━━ Excerpted data ━━

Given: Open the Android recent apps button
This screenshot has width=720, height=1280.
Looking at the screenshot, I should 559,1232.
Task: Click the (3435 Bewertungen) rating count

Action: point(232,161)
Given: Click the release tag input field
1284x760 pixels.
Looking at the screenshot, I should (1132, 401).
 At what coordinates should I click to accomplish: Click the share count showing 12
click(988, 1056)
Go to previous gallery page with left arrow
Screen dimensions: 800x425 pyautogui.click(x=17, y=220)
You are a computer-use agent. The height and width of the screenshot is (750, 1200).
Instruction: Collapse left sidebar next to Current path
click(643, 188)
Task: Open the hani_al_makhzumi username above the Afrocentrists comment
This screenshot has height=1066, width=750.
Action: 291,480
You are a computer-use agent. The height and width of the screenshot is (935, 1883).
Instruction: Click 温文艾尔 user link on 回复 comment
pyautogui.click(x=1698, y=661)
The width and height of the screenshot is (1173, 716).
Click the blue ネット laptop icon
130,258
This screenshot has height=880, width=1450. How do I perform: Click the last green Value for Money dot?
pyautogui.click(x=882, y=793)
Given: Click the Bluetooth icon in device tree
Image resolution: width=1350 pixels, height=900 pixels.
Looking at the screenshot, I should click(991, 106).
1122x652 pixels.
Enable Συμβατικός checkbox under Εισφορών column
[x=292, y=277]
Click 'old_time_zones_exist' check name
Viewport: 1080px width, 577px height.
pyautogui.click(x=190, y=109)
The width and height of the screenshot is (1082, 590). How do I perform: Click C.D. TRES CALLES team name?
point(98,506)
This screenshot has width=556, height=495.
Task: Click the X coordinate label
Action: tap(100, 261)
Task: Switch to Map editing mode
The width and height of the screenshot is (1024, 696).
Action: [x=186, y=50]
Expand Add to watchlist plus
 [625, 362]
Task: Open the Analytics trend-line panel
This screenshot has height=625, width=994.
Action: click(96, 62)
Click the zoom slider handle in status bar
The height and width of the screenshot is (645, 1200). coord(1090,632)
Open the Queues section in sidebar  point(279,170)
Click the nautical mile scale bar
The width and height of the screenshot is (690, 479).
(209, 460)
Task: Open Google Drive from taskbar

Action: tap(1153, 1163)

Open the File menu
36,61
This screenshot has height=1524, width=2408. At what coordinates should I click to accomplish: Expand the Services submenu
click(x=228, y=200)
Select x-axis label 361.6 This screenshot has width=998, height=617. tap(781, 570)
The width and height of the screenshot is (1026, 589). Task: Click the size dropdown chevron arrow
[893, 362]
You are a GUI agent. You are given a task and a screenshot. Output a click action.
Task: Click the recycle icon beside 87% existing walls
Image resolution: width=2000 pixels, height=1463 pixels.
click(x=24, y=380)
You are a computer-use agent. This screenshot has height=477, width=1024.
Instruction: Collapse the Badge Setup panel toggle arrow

━━━

=== Directions for this task ===
Put every line of the records from the line containing "Expand Add to watchlist plus" through the end of the records, both ends included, into a Markdown table with the columns Row and Record line. Number the rows and leave out blank lines.

=== Result ===
| Row | Record line |
|---|---|
| 1 | Expand Add to watchlist plus |
| 2 |  [625, 362] |
| 3 | Task: Open the Analytics trend-line panel |
| 4 | This screenshot has height=625, width=994. |
| 5 | Action: click(96, 62) |
| 6 | Click the zoom slider handle in status bar |
| 7 | The height and width of the screenshot is (645, 1200). coord(1090,632) |
| 8 | Open the Queues section in sidebar  point(279,170) |
| 9 | Click the nautical mile scale bar |
| 10 | The width and height of the screenshot is (690, 479). |
| 11 | (209, 460) |
| 12 | Task: Open Google Drive from taskbar |
| 13 | Action: tap(1153, 1163) |
| 14 | Open the File menu |
| 15 | 36,61 |
| 16 | This screenshot has height=1524, width=2408. At what coordinates should I click to accomplish: Expand the Services submenu |
| 17 | click(x=228, y=200) |
| 18 | Select x-axis label 361.6 This screenshot has width=998, height=617. tap(781, 570) |
| 19 | The width and height of the screenshot is (1026, 589). Task: Click the size dropdown chevron arrow |
| 20 | [893, 362] |
| 21 | You are a GUI agent. You are given a task and a screenshot. Output a click action. |
| 22 | Task: Click the recycle icon beside 87% existing walls |
| 23 | Image resolution: width=2000 pixels, height=1463 pixels. |
| 24 | click(x=24, y=380) |
| 25 | You are a computer-use agent. This screenshot has height=477, width=1024. |
| 26 | Instruction: Collapse the Badge Setup panel toggle arrow |